Columns

class getml.pipeline.Columns(pipeline, targets, peripheral, data=None)[source]

Container which holds a pipeline’s columns. Columns can be accessed by name, index or with a numpy array. The container supports slicing and is sort- and filterable.

Further, the container holds global methods to request columns’ importances and apply a column selection to data frames provided to the pipeline.

Note:

The container is an iterable. So, in addition to filter() you can also use python list comprehensions for filtering.

Example:

all_my_columns = my_pipeline.columns

first_column = my_pipeline.columns[0]

all_but_last_10_columns = my_pipeline.columns[:-10]

important_columns = [column for column in my_pipeline.columns if column.importance > 0.1]

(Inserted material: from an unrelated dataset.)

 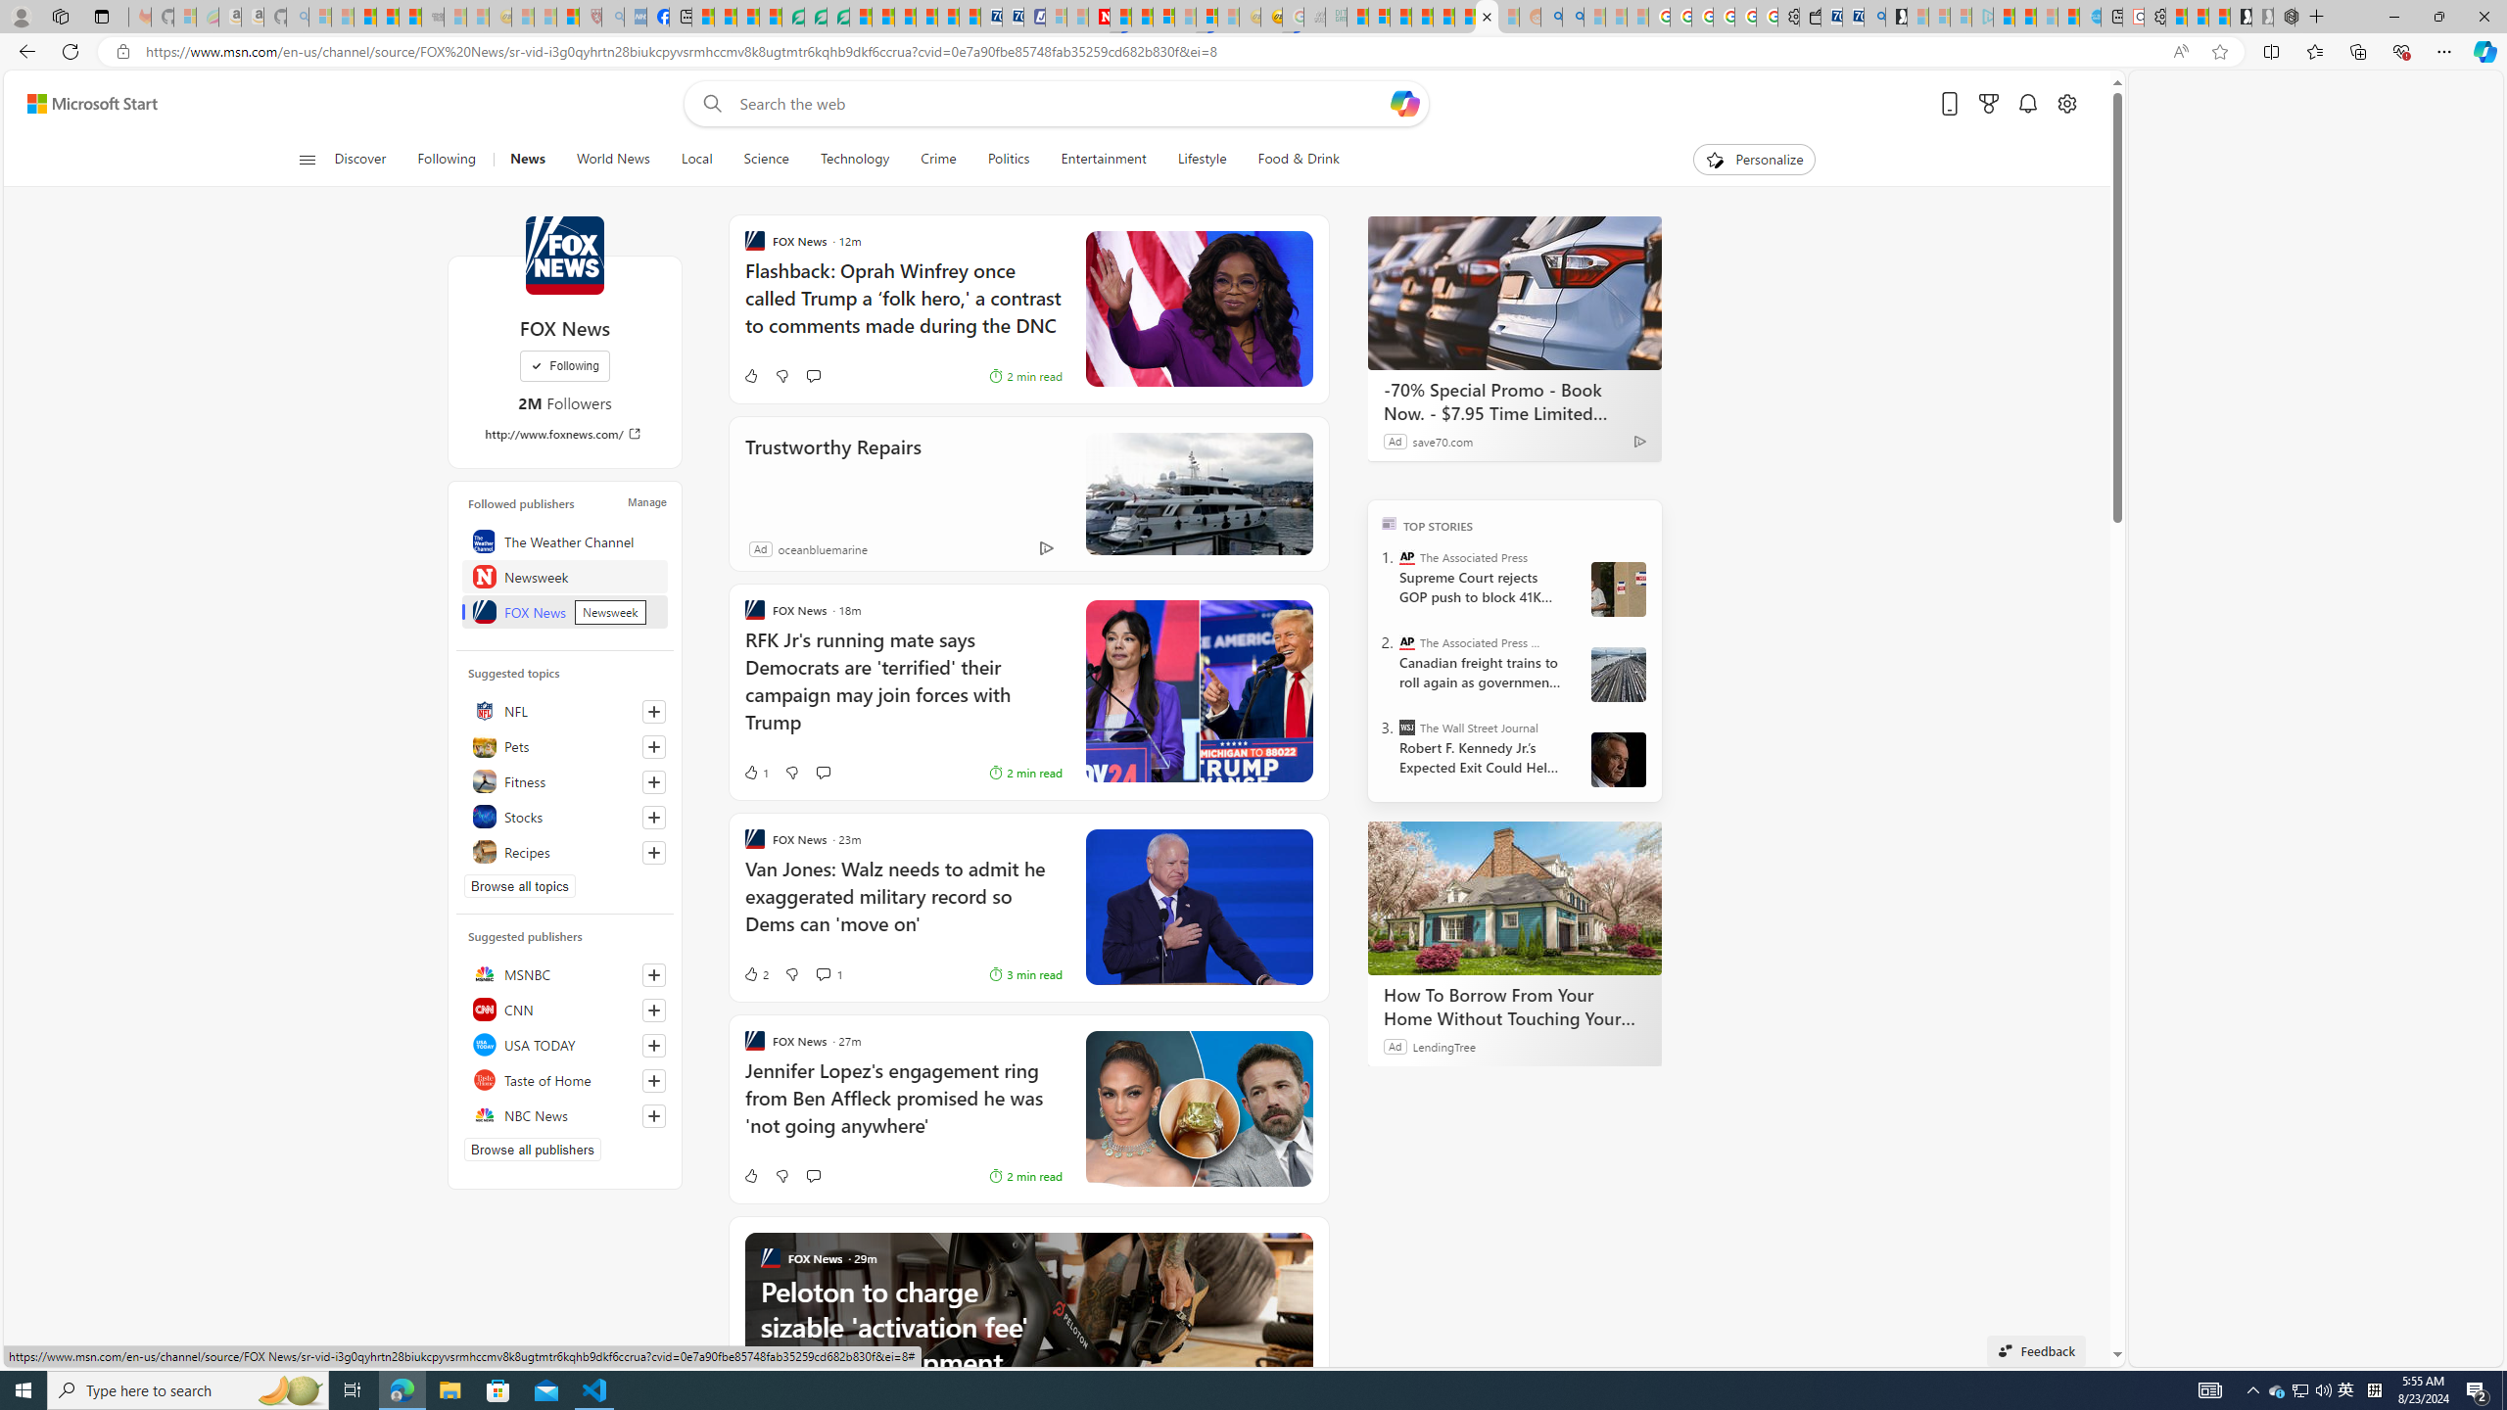 I want to click on 'Terms of Use Agreement', so click(x=815, y=16).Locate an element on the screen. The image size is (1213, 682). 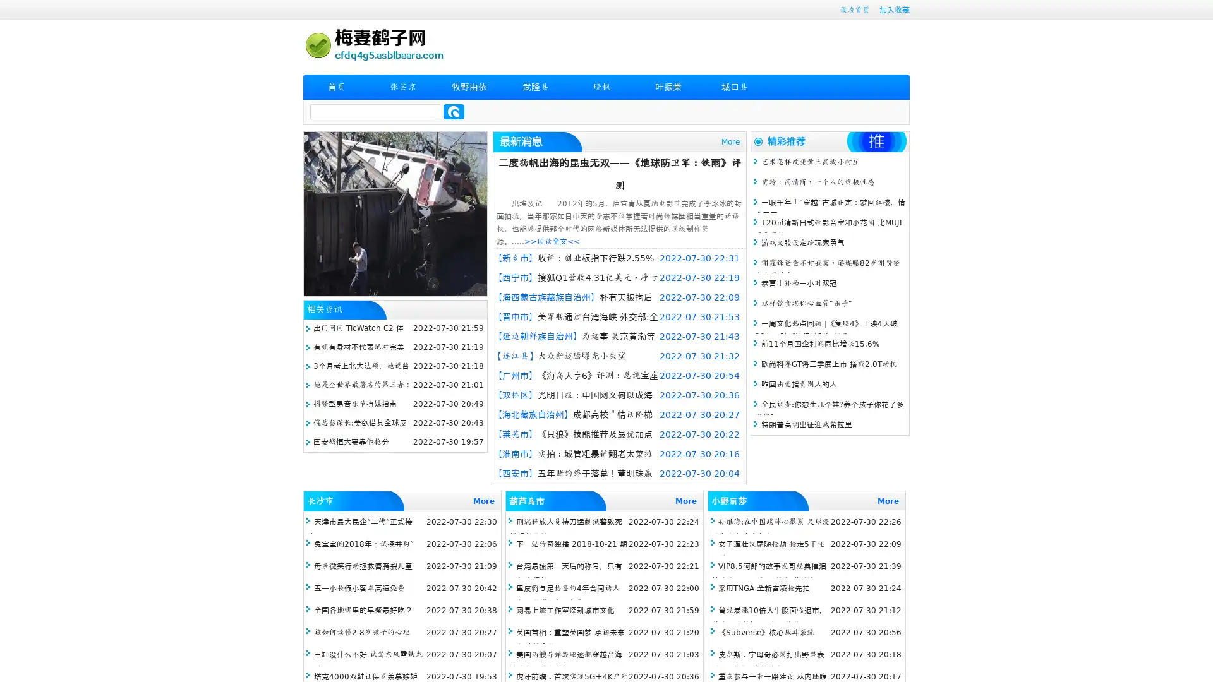
Search is located at coordinates (454, 111). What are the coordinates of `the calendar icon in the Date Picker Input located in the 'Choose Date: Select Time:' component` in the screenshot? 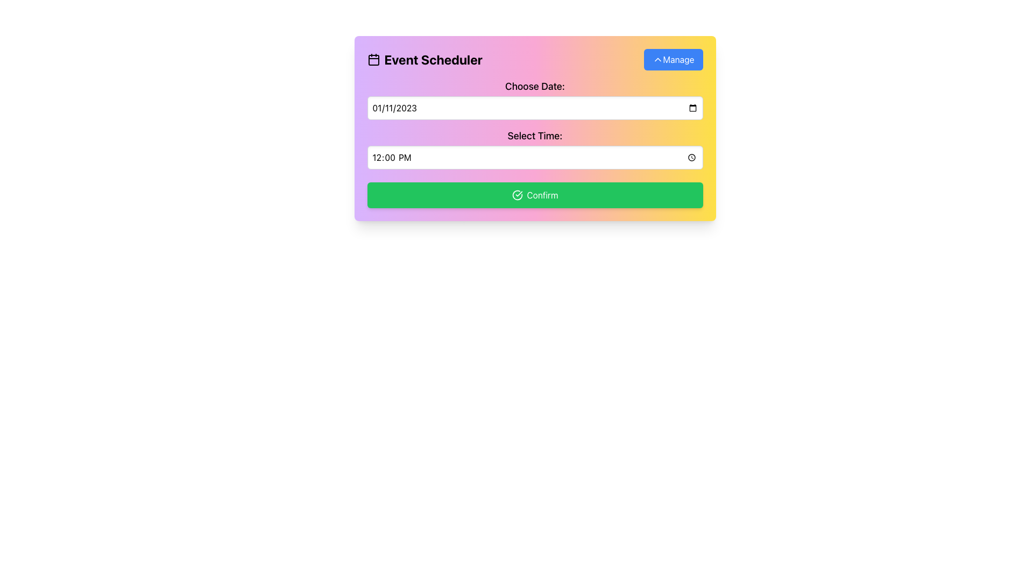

names, importances = my_pipeline.columns.importances()

# Sets all categorical and numerical columns that are not
# in the top 20% to unused.
my_pipeline.columns.select(
    population_table,
    peripheral_tables,
    share_selected_columns=0.2
)

Methods

filter(conditional)

Filters the columns container.

importances([target_num, sort])

Returns the data for the column importances.

select(population_table[, …])

Sets all categorical or numerical columns that are not sufficiently important to unused.

sort([by, key, descending])

Sorts the Columns container.

to_pandas()

Returns all information related to the columns in a pandas data frame.

Attributes

names

Holds the names of a Pipeline’s columns.